Como os integrantes do Tribunal Constitucional são escolhidos pelos deputados para um mandato de cinco anos, a corte tornou-se um mercado de troca de favores. Um olhar inédito sobre os malfeitos dos togados foi viabilizado com a divulgação de gravações de conversas no ano passado. Ao longo de uma investigação policial sobre a atuação de narcotraficantes no Porto de Callao, o maior do Peru, foram grampeadas diversas linhas telefônicas. Os áudios, que depois foram vazados e divulgados por uma ONG de jornalistas, a IDL-Reporteros, mostraram advogados e juízes negociando a redução de penas, pedindo promoções de funcionários e combinando sentenças. Era o início do caso que depois passou a se chamar de “Lava Juiz”, em referência à Lava Jato.

Entre os juízes gravados aparece César Hinostroza, que era o presidente da Segunda Sala Penal Transitória da Corte Suprema de Justiça. Em uma gravação, Hinostroza fala em suavizar a sentença para o estuprador de uma menina de dez anos. “O que eles querem? Que baixe a pena ou o declare inocente?”, pergunta. Outras conversas revelaram uma estreita relação entre Hinostroza e Keiko Fujimori, a filha do ditador Alberto Fujimori. Keiko manobrou para cancelar uma investigação da Lava Jato peruana sobre ela. O áudio foi usado pelos promotores da operação para fundamentar a manutenção da prisão preventiva da filha de Fujimori, em novembro de 2018. Hinostroza fugiu para a Espanha. Em setembro, a Justiça espanhola aceitou o pedido de extradição.

Reprodução/redes sociaisReprodução/redes sociaisKeiko Fujimori: prisão preventiva por tentar obstruir a Justiça
Outra vitória da Lava Jato do Peru se deu dentro do Ministério Público peruano. Às 8 da noite do dia 31 de dezembro, o procurador-geral, Pedro Chávarry, destituiu Vela e Pérez de seus cargos.
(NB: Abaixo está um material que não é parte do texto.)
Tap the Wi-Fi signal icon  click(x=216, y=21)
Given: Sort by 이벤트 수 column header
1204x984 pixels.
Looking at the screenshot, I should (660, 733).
A notícia motivou — de novo — mais manifestações populares e obrigou o presidente Martín Vizcarra, que estava em Brasília para a posse de Jair Bolsonaro, a retornar imediatamente para Lima. Houve uma reviravolta. Os dois promotores foram mantidos em seus cargos. Chávarry renunciou no dia 8 de janeiro ao posto de procurador-geral e uma investigação foi aberta sobre ele.

As chicanas dos magistrados das altas cortes peruanas, é importante ressaltar, têm pouca relação com as sentenças dos juízes de primeira e segunda instância do país. Esses últimos costumam ser muito mais rigorosos no cumprimento da lei. “Os juízes de primeira e segunda instância do Peru tendem a interpretar as leis de uma forma mais punitiva, para evitar a impunidade”, diz o advogado peruano Dino Carlos Caro Coria, especialista em direito penal. Apesar de o país ter uma lei de responsabilidade de juízes, algo parecido com a recém-criada lei de abuso de autoridade, o expediente nunca foi usado. Juízes trabalham com relativa liberdade. Há vários pedidos de prisão preventiva em primeira instância. A reclusão costuma ser de 18 meses, mas pode ser dobrada caso o réu tenha incorrido no delito de organização criminosa.

Na semana passada, um tribunal especializado em corrupção iniciou o julgamento de dezesseis juízes de arbitragem. Todos de uma só vez. Os promotores da Lava Jato pedem a prisão preventiva deles por 36 meses, por terem recebido dinheiro da Odebrecht. A construtora comprou pareceres favoráveis para poder realizar diversas obras no país. Os juízes são acusados de lavagem de dinheiro, corrupção passiva, associação ilícita e tráfico de influência. O caso das cortes de arbitragem é um bom exemplo de como os promotores e juízes peruanos estão se esforçando para que a justiça seja feita e o país possa se reerguer a partir da lama.